──────── Given passage

What if your computer were 100,000 times faster?

The D-Wave 2000Q is no longer the only quantum computer out there.

After spending years in the realm of theory and even more in development, quantum computers are about to define and conquer their niche in the data-crunching market.

Alibaba, China’s rival to Amazon, recently announced that it’s offering quantum computing services to its cloud customers. Its quantum machine is rated as the world’s second-fastest, lagging only behind one built by Intel and IBM, which is already serving customers in the cloud.

Microsoft is also getting into the quantum game, investing tens of millions in partnership with the University of Copenhagen. Also joining the fray is Google, which hopes to be on-line with a 72-qubit chip, which Google physicist John Martinis says will give them “quantum supremacy”.


Conventional computers manipulate digital “bits”, stored as ones or zeros, commonly known as the binary system. Quantum computers use “qubits”, which, thanks to the eccentricities of quantum physics, can represent a zero, a one, any value between one and zero, or both one and zero simultaneously. Therefore, quantum’s potential applications are nearly limitless.

As a conventional bit represents only one value, a single qubit can hold vastly more information. By ganging together several qubits, a quantum computer exponentially increases the number of ideas or solutions it can generate at the same instant. Wrap your brain around that possibility.


Despite the big tech names involved, it’s a specialized niche: the technology is quite complex and the development cost high. But because quantum computers work faster than silicon-based machines, they also save significant amounts of energy.

Quantum computers promise the ability to eventually operate as much as 100,000 times faster than the notebook computer or tower on your desk, in part because its components simultaneously act as memory and processor.

This means that a quantum computer can analyze staggeringly difficult problems, such as figuring out how a complex protein folds inside a human cell, returning a myriad of probable solutions in micro-seconds.

Note: Quantum computers typically “think” in terms of probabilities, not certainties, often leaving humans with the task of then choosing the best solution to a problem.

And the complexity doesn’t end there. Qubits are exquisitely sensitive to external disturbances, so D-Wave’s machine, for example, operates at a temperature just 0.015°F above absolute zero. It also screens out the Earth’s magnetic field and sequesters its qubits in a vacuum, claiming to reduce everyday air pressure by ten billion times.

────────────────
──────── Given entries

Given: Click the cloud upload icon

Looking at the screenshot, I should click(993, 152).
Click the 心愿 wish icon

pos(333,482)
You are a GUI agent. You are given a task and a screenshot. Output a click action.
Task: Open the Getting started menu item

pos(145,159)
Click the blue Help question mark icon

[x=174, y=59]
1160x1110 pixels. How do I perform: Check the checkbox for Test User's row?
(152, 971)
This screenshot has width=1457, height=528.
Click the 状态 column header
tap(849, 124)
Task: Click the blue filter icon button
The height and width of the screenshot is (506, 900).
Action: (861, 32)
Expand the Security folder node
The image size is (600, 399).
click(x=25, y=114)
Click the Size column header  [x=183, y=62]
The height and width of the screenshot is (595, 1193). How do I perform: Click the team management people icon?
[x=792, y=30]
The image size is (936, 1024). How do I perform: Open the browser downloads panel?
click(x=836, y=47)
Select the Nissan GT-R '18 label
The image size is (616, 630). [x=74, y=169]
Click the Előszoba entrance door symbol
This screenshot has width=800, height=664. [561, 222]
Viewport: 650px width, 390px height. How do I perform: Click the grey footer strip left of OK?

────────────────

### Exercise brief
Could you restate the passage on quantum computers from "The D-Wave 2000Q" up to and including "the data-crunching market.", switching "realm" to "domain"?

### Task solution
The D-Wave 2000Q is no longer the only quantum computer out there.

After spending years in the domain of theory and even more in development, quantum computers are about to define and conquer their niche in the data-crunching market.